In Nigeria, there is almost an unspoken culture of showing up at events (with or without invitation) if we know a couple or person enough. The attitude seems to be dying down, but in some cases, an invitation seems to be merely a formality, with some people taking it upon themselves to inject their presence into occasions and being offended if turned away or called out on it.
So, how do you keep your event strictly by invitation and not offend anyone?
- Develop the culture of strictly by invitation: For birthdays, graduations and so on, work on a strictly by invitation basis. Let it become a reputation of yours. With time, people will come to expect it of you and stop looking for exceptions.

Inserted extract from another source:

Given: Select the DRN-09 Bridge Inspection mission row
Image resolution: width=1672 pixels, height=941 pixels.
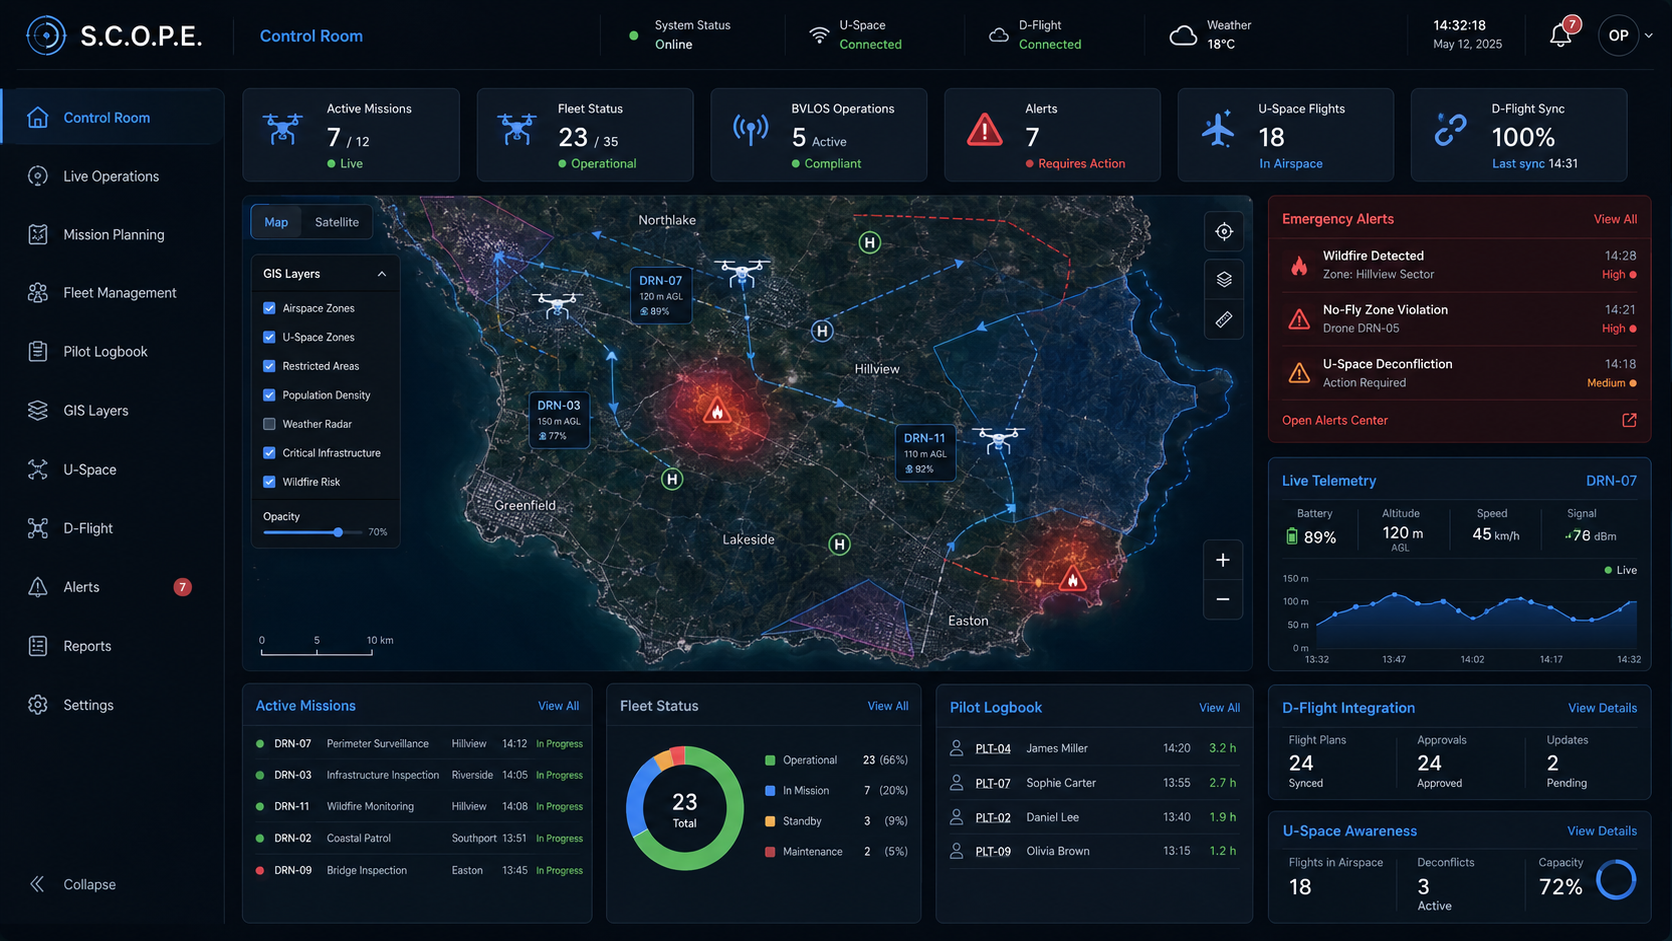Looking at the screenshot, I should coord(418,870).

- Speak with invited people beforehand: Before invitations are even sent out, speak with some of those dearest to you and explain the importance of the rule being adhered to and advise against them bringing extra guests and let them know that it won’t be tolerated. Those who truly care will respect your wishes.
- Specify on the invitation cards: Have the names of the invited guests boldly written and have it specified in fine print that extra uninvited guests will not be allowed.

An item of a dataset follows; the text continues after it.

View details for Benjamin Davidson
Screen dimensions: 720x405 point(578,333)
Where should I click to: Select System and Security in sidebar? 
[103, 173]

- Enforce it: Have a guest list kept at the event and have security double-check before allowing anyone in. Some uninvited people might try to pull a fast one at the last minute and show up, but a competent security team should prevent that from happening.
Having a wedding is stressful in itself. Creating and maintaining a guest list without any hitches is difficult, particularly in this part of the world. But luckily, the culture of having and respecting strictly-by-invitation events is becoming more of the norm, and hopefully this will continue.